Your task
Whenever a line carries the word "arrow", pull it out of the entries.

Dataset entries
----------------------------------------

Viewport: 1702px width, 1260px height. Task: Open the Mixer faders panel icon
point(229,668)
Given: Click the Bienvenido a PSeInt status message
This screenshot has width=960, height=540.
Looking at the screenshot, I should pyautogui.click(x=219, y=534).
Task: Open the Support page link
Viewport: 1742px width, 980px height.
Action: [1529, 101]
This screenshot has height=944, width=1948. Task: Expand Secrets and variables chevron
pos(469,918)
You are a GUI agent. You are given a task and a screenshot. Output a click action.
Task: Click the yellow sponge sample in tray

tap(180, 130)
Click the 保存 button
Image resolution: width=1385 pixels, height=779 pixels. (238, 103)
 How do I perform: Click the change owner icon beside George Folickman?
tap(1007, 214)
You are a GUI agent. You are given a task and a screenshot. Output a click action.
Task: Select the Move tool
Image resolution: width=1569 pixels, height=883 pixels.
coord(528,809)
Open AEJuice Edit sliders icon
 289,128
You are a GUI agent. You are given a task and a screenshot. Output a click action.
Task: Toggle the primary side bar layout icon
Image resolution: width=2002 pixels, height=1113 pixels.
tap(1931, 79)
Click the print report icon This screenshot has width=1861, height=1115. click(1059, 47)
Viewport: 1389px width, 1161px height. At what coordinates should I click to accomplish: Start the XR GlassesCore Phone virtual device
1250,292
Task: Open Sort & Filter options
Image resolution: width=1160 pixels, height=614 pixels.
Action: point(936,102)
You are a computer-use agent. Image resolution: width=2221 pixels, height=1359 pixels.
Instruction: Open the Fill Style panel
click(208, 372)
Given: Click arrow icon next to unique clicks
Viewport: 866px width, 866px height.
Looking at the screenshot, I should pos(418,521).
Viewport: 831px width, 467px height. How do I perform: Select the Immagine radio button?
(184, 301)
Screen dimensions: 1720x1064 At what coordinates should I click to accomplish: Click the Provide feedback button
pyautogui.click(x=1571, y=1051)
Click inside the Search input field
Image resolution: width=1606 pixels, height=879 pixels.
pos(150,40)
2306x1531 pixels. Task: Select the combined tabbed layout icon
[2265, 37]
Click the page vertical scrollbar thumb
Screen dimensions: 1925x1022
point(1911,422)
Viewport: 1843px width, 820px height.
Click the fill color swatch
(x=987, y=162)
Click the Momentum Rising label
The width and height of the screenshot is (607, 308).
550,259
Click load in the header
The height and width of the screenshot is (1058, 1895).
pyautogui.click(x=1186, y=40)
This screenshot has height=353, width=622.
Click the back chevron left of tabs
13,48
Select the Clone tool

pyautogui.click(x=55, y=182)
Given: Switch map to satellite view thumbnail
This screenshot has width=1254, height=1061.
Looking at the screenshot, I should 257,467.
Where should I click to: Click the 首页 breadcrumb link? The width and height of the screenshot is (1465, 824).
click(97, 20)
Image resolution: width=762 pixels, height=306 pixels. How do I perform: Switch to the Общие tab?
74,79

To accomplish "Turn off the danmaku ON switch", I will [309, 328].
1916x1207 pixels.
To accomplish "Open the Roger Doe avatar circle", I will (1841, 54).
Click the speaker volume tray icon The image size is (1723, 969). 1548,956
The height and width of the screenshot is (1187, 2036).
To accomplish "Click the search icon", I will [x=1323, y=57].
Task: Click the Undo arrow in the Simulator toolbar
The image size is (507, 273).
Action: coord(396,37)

----------------------------------------

Exercise response
Given: Click arrow icon next to unique clicks
Task: Click the Undo arrow in the Simulator toolbar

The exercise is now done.